====== Input material

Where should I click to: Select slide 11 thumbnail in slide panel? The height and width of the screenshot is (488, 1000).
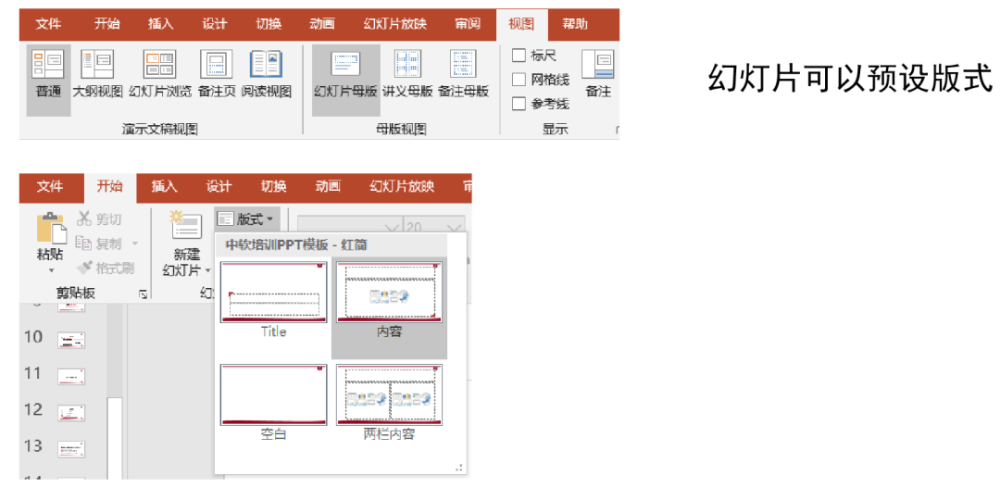point(71,376)
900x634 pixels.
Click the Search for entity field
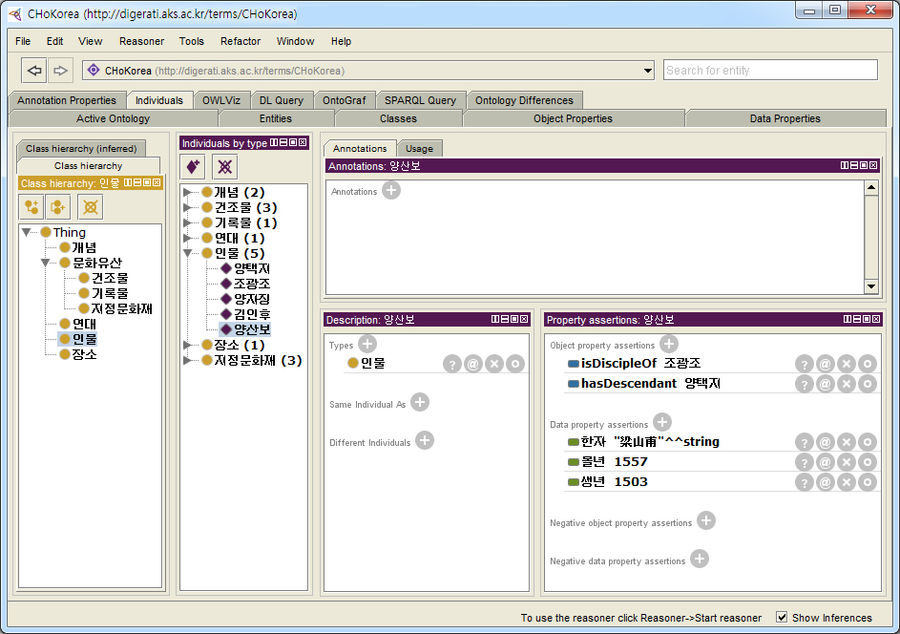[770, 70]
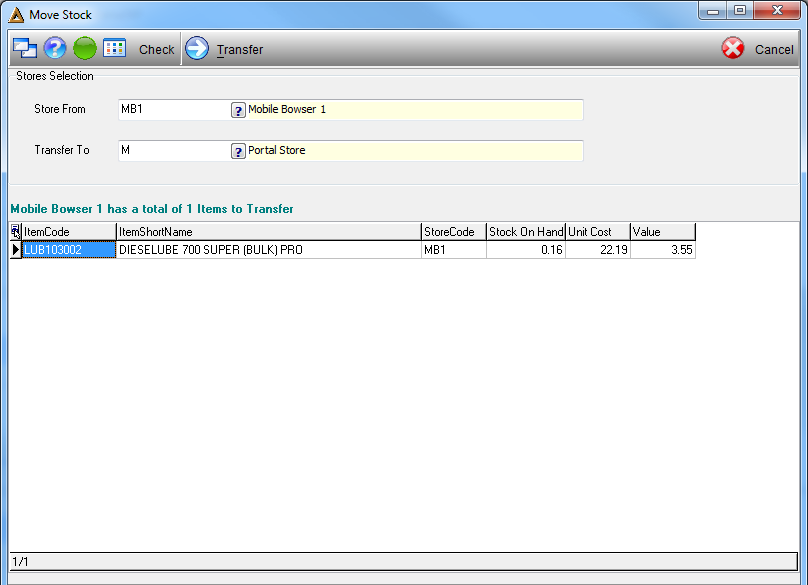Click the red X Cancel icon
Image resolution: width=808 pixels, height=585 pixels.
click(x=732, y=48)
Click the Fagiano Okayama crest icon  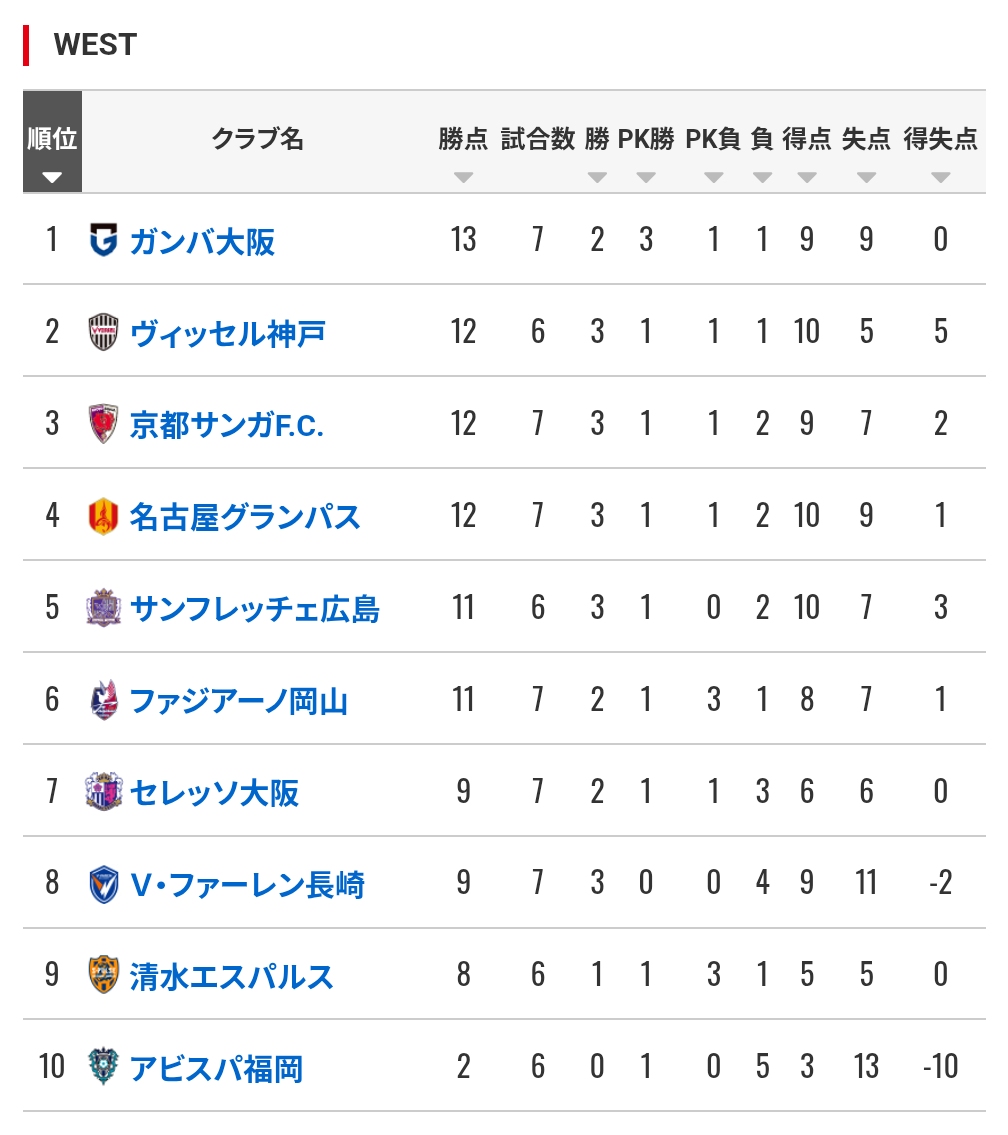(x=103, y=701)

============

§ Problem description
The images in the entries above should be left out; please reproduce exactly the lines from the first through the one containing "900x634 pixels.".

§ Answer space
Where should I click to: Select slide 11 thumbnail in slide panel? The height and width of the screenshot is (488, 1000).
point(71,376)
900x634 pixels.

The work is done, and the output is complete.